ある反感

バングラディッシュでテロが起こった。

ある人がこう言う。

そこに平和、穏やかさ、信頼、永遠の命があるだけ

何度生まれ変わっても、私はそう思うことはないだろう。

人生で起こること、見ること、聞くこと、全部自分で選びとって、

今の人生がある

虐待、暴力、貧困、病気、失業…

これらに苦しんでいる人は全員そう望んだから。

テロの被害者は惨殺されたいと願い、
加害者は多くの人を殺したいと望んで生まれ、
その親も将来、我が子が惨殺されるために産み、

大量殺人者になるようにと育てた。

少女は変態に凌辱されることを夢見て、
パンの耳しかない食生活がしたいと願い、
アル中の父から殺されそうになって真冬の夜中に裸足で逃げたいと望み、
祖父母に助けを求めるものの迷惑だと吐き捨てられ、
近所の大人に懇願しても無視され、

どうしようもなく警察に助けてもらい、

近所中、学校中に噂され、
公営住宅でタダ同然の家賃に住んでいると会社の上司に嫌味を言われ、
妊娠中に夫が浮気をして帰って来なくなり、

ママ友から総スカンを喰らい、
神経が擦り切れてウツ病になり、

たった一人の子どもを愛すことはせず、

虐げた結果離れて、
人生の終りの方で独りぼっち…という人生を是非味わおう!!
そう切望したからその願いが叶ったんですね!!

神さま、ありがとう!!

人生って願ったことがすべて叶うんだわ!!

 


こんな風だったら、もう神経が完全に振り切れている。
精神病院の檻の中であれば、このように考えることができるだろう。
もしくは自分とは全く関係ないと安心しきっていられるなら。

 


誰にだって親に叱られたことはあるだろう。

でも、殺されそうになることとは違う。

自分の思い通りにならないことなんて幾らでもあるだろう。
でも、静かにただ眠りたいという願いがずっと叶わない環境とは違う。

欲しいものを買ってもらえないこともあるだろう。
でも、アル中患者の酒盛りのためにパンの耳しか食べられず、
空腹を覚えながらレストランに行ってみたいと思うこととは違う。

家に帰ったら食事が用意されていて、

生命の危険に晒されずに安眠できて、
寒くなれば服を買ってもらい、

自分で稼がなくても学費を払ってもらい、
将来の夢をズタズタにされることもなく…
という不自由のない環境で育ったプチブルな人がコースの学習者に多いと思う。
そういう人はマイノリティの苦労も知らないだろうに、
ゲイに理解がある自分を気取りレインボーの旗を掲げ、
フランスでテロが起きればこぞってフェイスブックにフランス国旗を載せる。
先進国で起きたからひと際センセーショナルに受け止められているけれど、
中東でアフリカでずっとテロは起こっている。
この人たちは今回のことでフェイスブックバングラディッシュの国旗を載せるのだろうか。

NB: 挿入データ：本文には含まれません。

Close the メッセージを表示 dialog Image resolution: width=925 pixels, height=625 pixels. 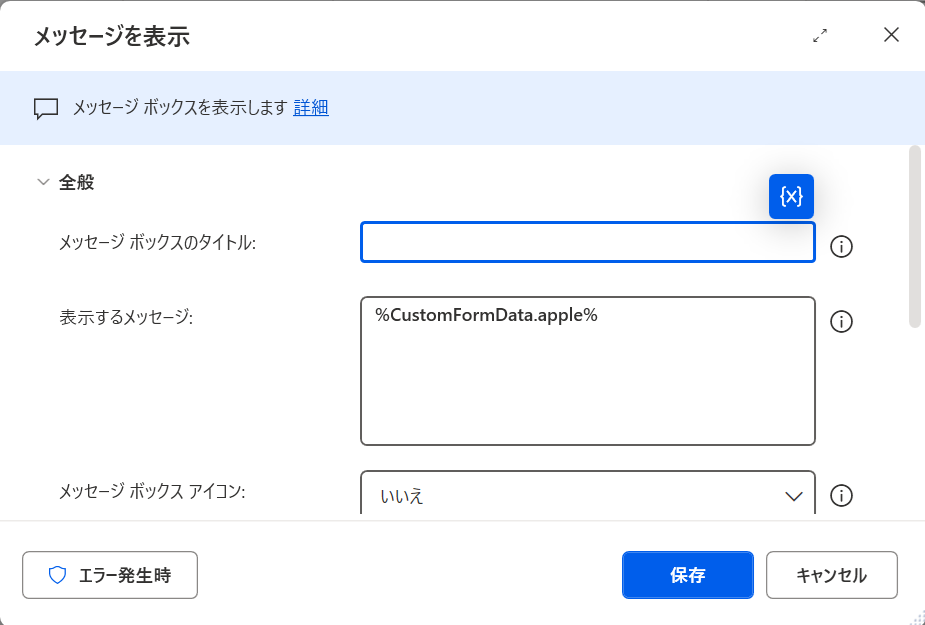point(891,35)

これを選んで、見たわたしには責任があって、わたしはその責任をとらなければならない

それはどんな責任で、どうすれば責任を取ったことになるのか?

『パンが食べられないなら、ケーキを食べればいいのに』とのたまわったフランス王妃みたいだ。
あるいはスキーリゾートに出掛け、大自然って素晴らしいと汚すだけ汚して、すぐ都会へ帰る旅行客。
地球温暖化を顧みず、ガンガンに暖房を効かせた室内で半袖でいる人。(まさにアメリカ人)
この人たちがコースを説くと、この世の多くを占める人々のためのものではないのだ、という気がする。